Sono cominciate ieri e proseguiranno fino a domani, 12 dicembre, le elezioni presidenziali in Egitto. Si tratta di una consultazione che Giuseppe Acconcia, giornalista e docente di Geopolitica del Medio-Oriente all’Università di Padova, non esita a definire «farsa».
Il presidente Abdel Fattah Al Sisi, infatti, si avvia con ogni probabilità verso il terzo mandato, reso possibile da un referendum costituzionale del 2019, e ciò che è accaduto in campagna elettorale e all’apertura delle urne lascia pensare che non ci saranno sorprese.
Le elezioni presidenziali in Egitto: una farsa per la riconferma di Al Sisi
Spionaggio, ostacoli e arresti per impedire la candidatura alle elezioni presidenziali da parte di esponenti dell’opposizione. Sono questi gli ingredienti riportati dallo stesso Acconcia con cui il presidente uscente Al Sisi ha preparato la sua riconferma per il terzo mandato.
Gli altri candidati, Hazed Omar, Farid Zahran, Abdel-Sanad Yamama, «fanno parte della galassia di chi sostiene Al Sisi – sottolinea il docente – Quindi saranno ben felici di concedere la vittoria, probabilmente con oltre il 97% dei voti come successo nel 2014».
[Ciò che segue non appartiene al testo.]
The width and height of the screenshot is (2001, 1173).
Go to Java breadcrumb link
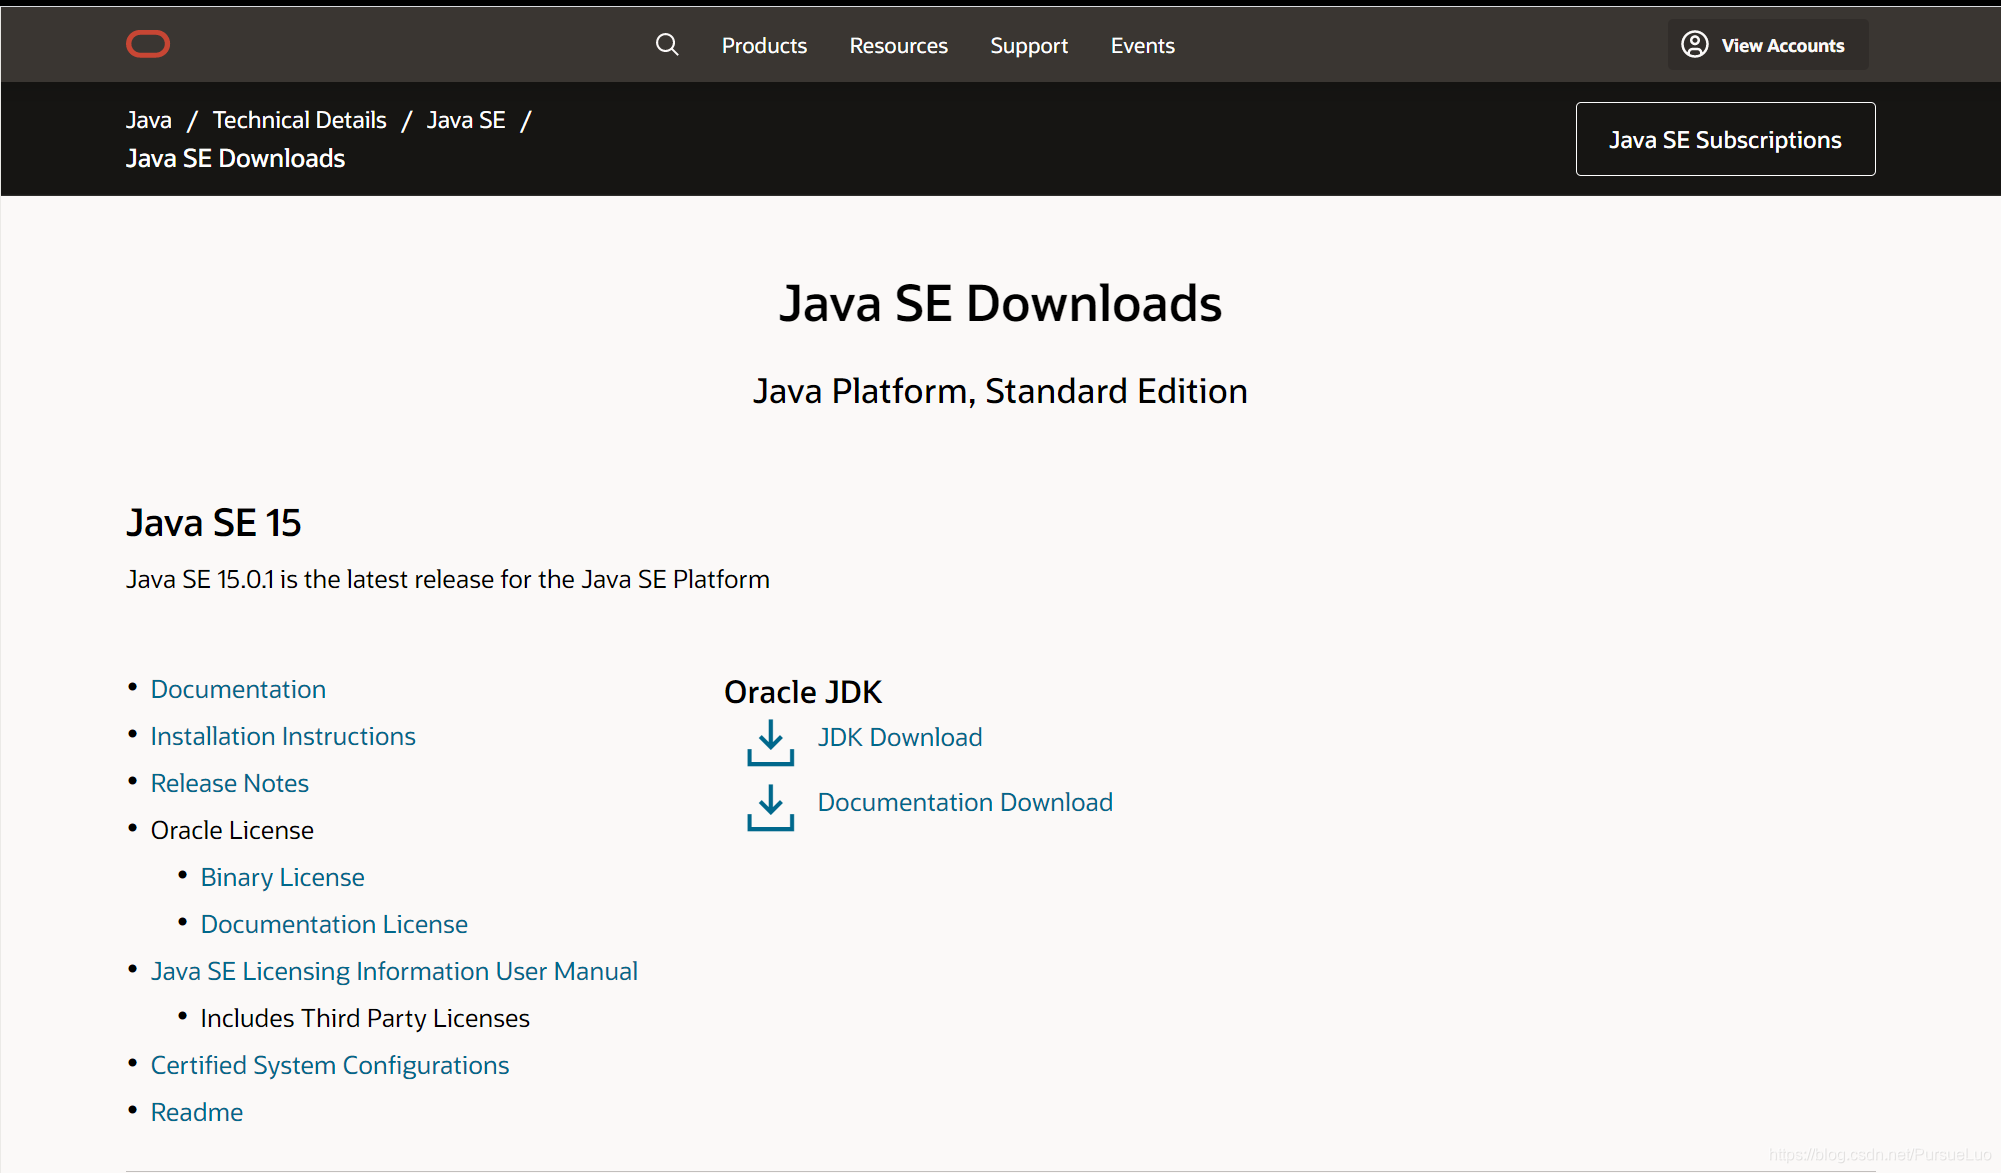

Anche durante queste ore, in cui le urne sono aperte, vi sono elementi che portano a pensare che Al Sisi otterrà una riconferma. «Fino a questo momento le notizie sono di una bassa affluenza alle urne, come nelle ultime tornate elettorali che hanno confermato Al Sisi – riporta Acconcia – Ci sono notizie di pacchi di olio, farina e riso che vengono dati agli elettori per spingerli ad andare a votare, così come notizie di forniture elettriche che funzionano al 100%, mentre normalmente ci sono blackout in alcune città del Paese per la mancanza di energia e di gas che dovrebbero arrivare da Israele».
Proprio il conflitto tra Israele e Hamas è stato al centro della campagna elettorale di Al Sisi. Il presidente egiziano ha opposto il rifiuto allo sfollamento dei palestinesi intrappolati a Gaza verso il Sinai. «Ciò ha comportato anche la chiusura del valico di Rafah e non ha permesso ai feriti e ai profughi palestinesi di arrivare in Egitto», evidenzia il docente.
Le posizioni di Al Sisi paiono aver galvanizzato molto gli egiziani, che hanno un sentimento anti-Hamas molto forte, al punto da smorzare quelle che in passato invece erano grandi manifestazioni in Egitto a favore della Palestina.
Il Paese, nel frattempo, sta vivendo una profonda crisi economica, dovuta all’inflazione galoppante, alla crisi valutaria, alla mancanza di liquidità. Le conseguenze sono un aumento della disoccupazione e la richiesta di un prestito di 3 miliardi di dollari al Fondo Monetario Internazionale, che arriverà solamente se ci saranno tagli alla spesa pubblica.
«A tutto ciò Al Sisi reagisce con opere faraoniche – osserva Acconcia – Sappiamo che in corso c’è la realizzazione della capitale satellite nel deserto per un valore di 58 miliardi di dollari, oppure l’estensione del canale di Suez. Un approccio che presenta l’esercito come modernizzatore rappresenta una facciata che si vuole mostrare come moderna e aperta al cambiamento, mentre il Paese è in profonda crisi economica».